Risk Control Level Selection
Target risk
For a given risk, you can define the level of risk acceptable for the organization.
The target risk presents the residual risk value expected by the risk manager after treatment of the risk.
If this risk level is higher than or equal to the previously assessed risk, the organization can accept the risk as it stands.
For each risk identified, a level of risk acceptable to the organization must be defined.
If the risk cannot be accepted as it stands, various solutions for facing the risk can be proposed.
• Acceptance
The risk is accepted and no action is taken to try to reduce the risk.
• Reduction
Risk likelihood can be reduced by installing additional controls, or the severity of its consequences can be reduced if the risk occurs.
• Transfer (sub-contractor)
The risk can also be shared with other partners, in particular when they have greater skills in controlling the risk. For example, you can sub-contract a dangerous activity to a partner specialized in the particular field. In such cases, it should be noted that it is often necessary to carry out a new risk study, since the introduction of a new partner can bring additional risks.
• Insurance
To supplement all the above approaches, it is often necessary to resort to insurance, in particular for risks of low likelihood but with high severity. In such cases, the insurer will generally request that risk prevention and reduction measures also be implemented.
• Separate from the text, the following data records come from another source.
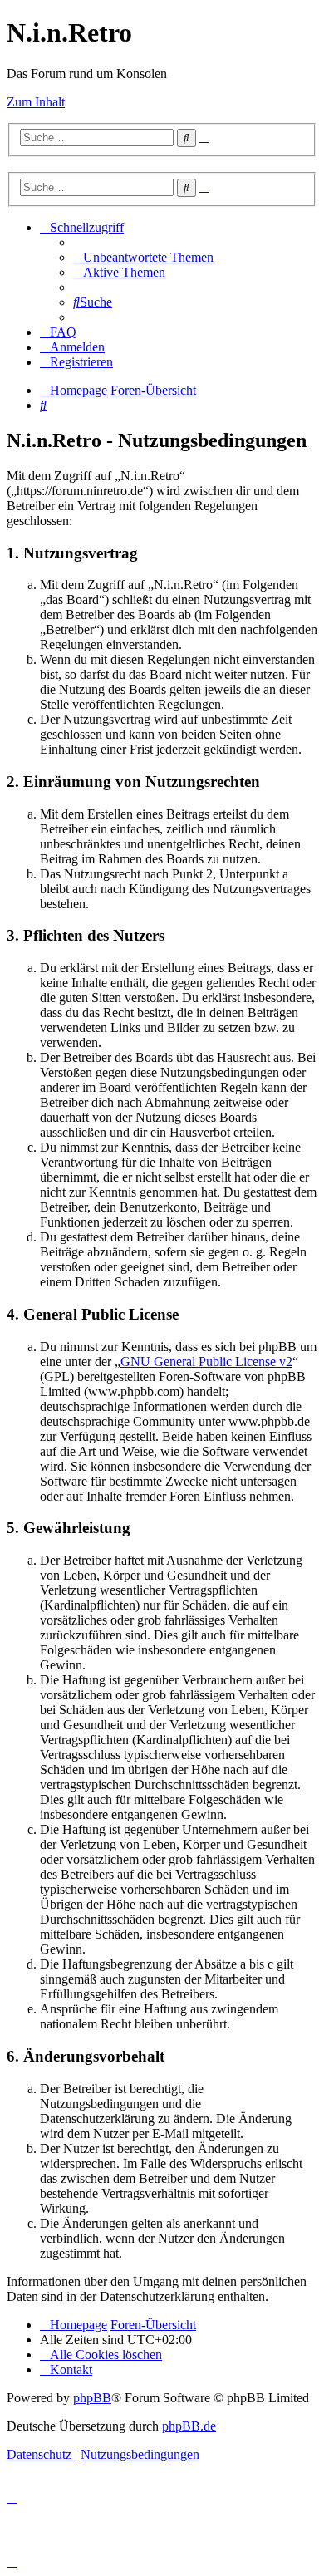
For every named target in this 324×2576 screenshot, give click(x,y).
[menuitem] (143, 257)
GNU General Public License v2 (206, 1361)
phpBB (92, 2398)
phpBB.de (189, 2426)
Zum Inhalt (36, 102)
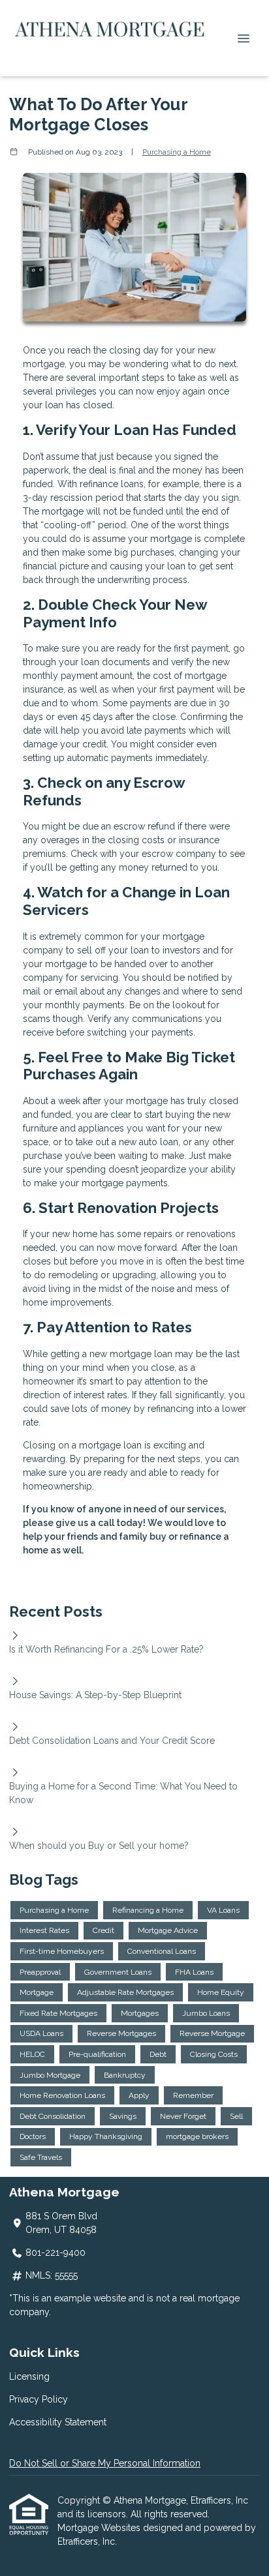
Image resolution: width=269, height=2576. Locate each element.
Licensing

We analyze the different possible scenarios, weighing up their positive and negative aspects, so as to select a scenario compatible with the desired risk control level.
Depending on the solution adopted, the effect of the different solutions in terms of likelihood and impact should be considered, as well as costs and benefits.
The choice should be the solution that reduces residual risk to within the tolerance limit required by management.
A Detailed description field allows you to specify the risk treatment method.